Camiolo was part of a group of mothers (and a few fathers) who came to Washington at the behest of the St. Baldrick's Foundation, a private group that raises millions of dollars to fund childhood cancer research.

"Mom, you need to go do this," Camiolo recalled her youngest daughter, Rosie, 15, telling her. "It's important."

So this high school teacher and mother of three from Warren Township took the train to Washington to add her voice.

"Organizations like to have somebody like that helping them out," said lobbying expert James Thurber founder of American University's Center for Congressional and Presidential Studies. "They're quite effective because they speak from the heart and the sorrow of the situation that they're in."

Camiolo was there to push for passage of Childhood Cancer Survivorship, Treatment, Access, and Research, or STAR Act, which supports funding for research and for support for survivors who may have after effects from cancer treatments as they grow into adulthood.

"I can't believe I'm getting excited over legislation," Camilio said before the meeting. "Here, we can do something. I can't do science. I can tell people our story."

That's the story of Genna, diagnosed with a brain tumor at age 6.

Genna attended chemotherapy sessions rather than first grade and underwent another round of treatment a couple of years later. The tumor damaged her vision but the treatment eventually shrunk and hardened it.

Today, she is 19 years old and attends Raritan Valley Community College with  dreams of becoming a preschool teacher's aide.

Camiolo, wearing a gold and gray ribbon to symbolize both pediatric cancer and brain tumors, found a receptive audience in Lance, an early co-sponsor of the legislation that passed the Senate in March and is now pending before the House Energy and Commerce health subcommittee that he sits on.

"You have my support, and more importantly, advocacy before the subcommittee so this can move forward," Lance told Camiolo.

He pointed out that he had another way to get to the health subcommittee chairman, Rep. Michael Burgess, R-Texas.

Lance turned to his right, where his senior health policy adviser, Robert Butora, was sitting. He pointed out that Butora, a New Jersey native, formerly worked for Burgess.

The measure has 364 House sponsors, including most of the New Jersey congressional delegation. In the Senate, both U.S. Sens. Cory Booker and Robert Menendez, D-N.J., signed on. Camiolo earlier met with aides to both senators.

"This is not a partisan issue," Lance said. "It's not even bipartisan. It's nonpartisan."

Another New Jerseyan, Christina Loccke of Montclair, undertook a similar mission Tuesday, seeking legislative support for the National Commission on Scleroderma and Fibrotic Diseases Act, which would study and make recommendations for the treatment of such diseases.
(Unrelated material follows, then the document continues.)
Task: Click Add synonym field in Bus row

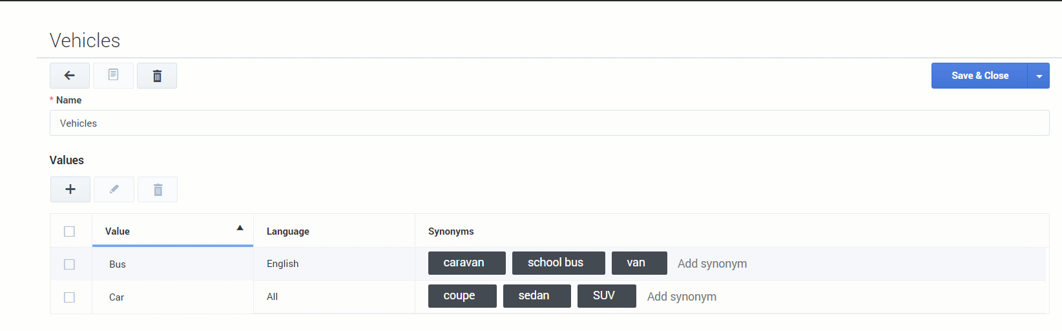Action: (x=712, y=264)
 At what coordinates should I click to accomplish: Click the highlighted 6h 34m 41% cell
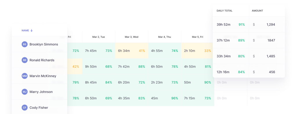coord(132,51)
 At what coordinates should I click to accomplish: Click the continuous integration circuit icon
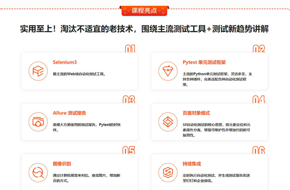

"I think it's a fine balance between telling your story and asking for help," said Loccke, a freelance writer. "You sort of have to remember to do both. It can be very emotional at times. You're talking about what was a very dark time."

Loccke's 11-year-old daughter, Claudette Johnson, is being treated for scleroderma and accompanied her mother to meetings with Senate aides and Rep. Rodney Frelinghuysen, R-11th Dist. No one from New Jersey has yet co-sponsored the legislation, but four lawmakers recently signed on.

"There are instances where this direct lobbying can be incredibly powerful and incredibly effective," said Matthew Hale, a Seton Hall University political science professor. "Some one who is directly affected by whatever the issue is, that's a voice most congressmen want to listen to."